- Occupation: Writer

= Mary Ann Weathers =

Black feminist

Mary Ann Weathers, also known as Maryanne Weathers, wrote the essay "An Argument for Black Women’s Liberation as a Revolutionary Force," "one of the pioneering texts" of Black feminism. In it she "challenges the black liberation movement to embrace women's liberation which she hopes would be responsive to the needs of all oppressed people." She highlights ways that improving conditions for women would help all: if buses were safer for women to ride on, free of harassment, for example, men and children would be safer too. Likewise, better employment, desegregated schools, and improved public spaces were all examples of women's interests that would serve everyone in the community, not only at the present moment but also for future generations. Weathers rejected the notion that “black women’s liberation is [...] antimale; any such sentiment or interpretation as such cannot be tolerated. It must be taken clearly for what it is—pro-human for all peoples.”

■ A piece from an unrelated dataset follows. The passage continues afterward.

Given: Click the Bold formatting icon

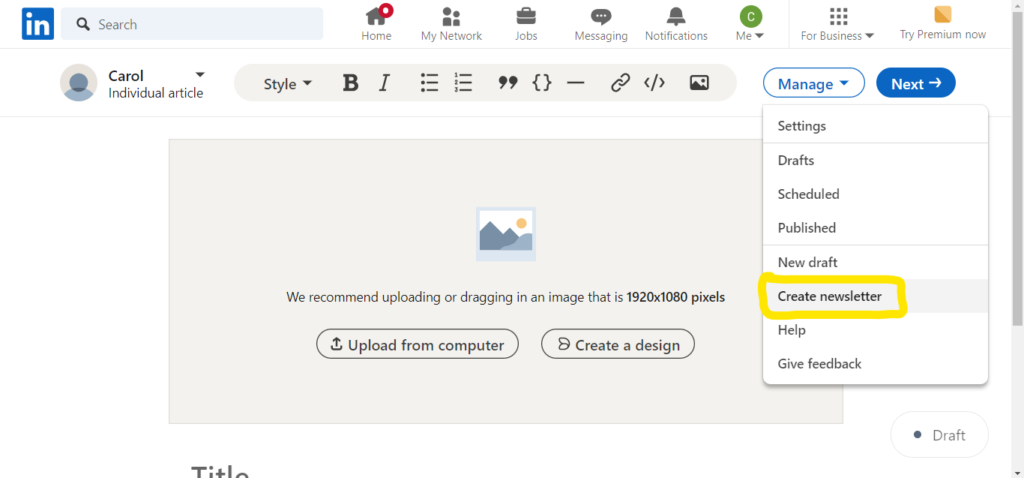Looking at the screenshot, I should (350, 84).
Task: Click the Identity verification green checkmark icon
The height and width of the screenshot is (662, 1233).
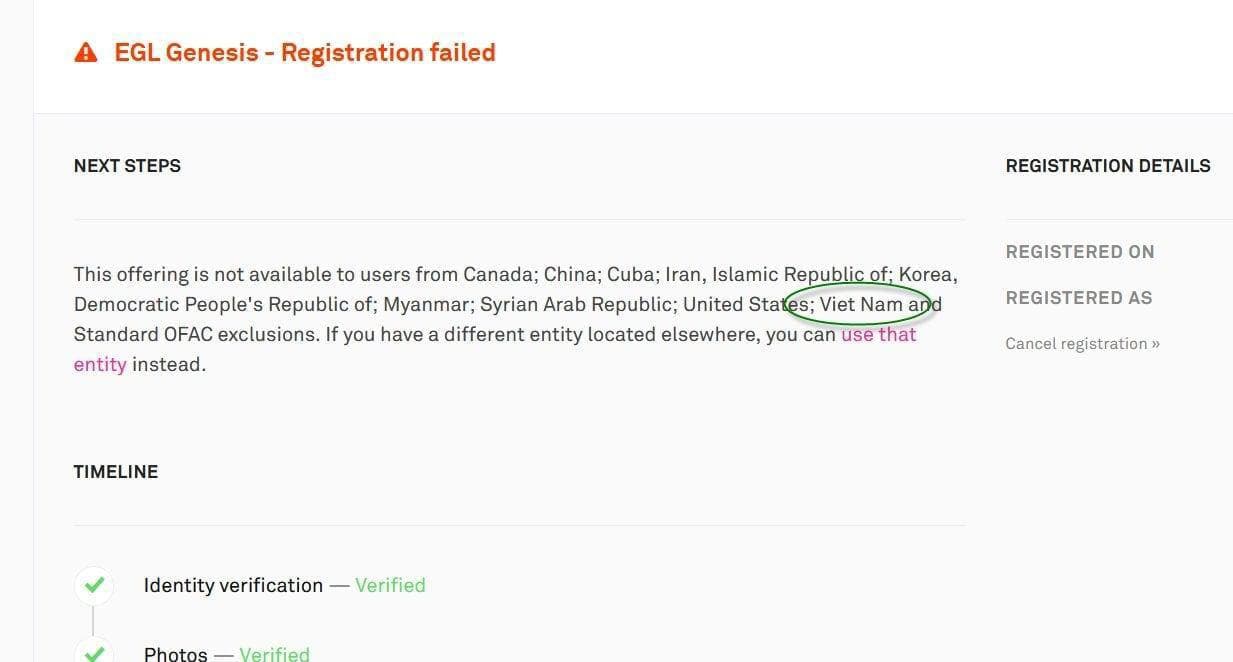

The essay was published in Cell 16's No Fun and Games: A Journal of Female Liberation in 1969 as well as in Leslie Tanner's 1970 Voices for Female Liberation, circulated among consciousness-raising groups in New York City in the 1970s, and in other anthologies in the following decades.

Weathers was a member of the Student Nonviolent Coordinating Committee's Black Women's Liberation Committee. She was also a member of Boston Female Liberation.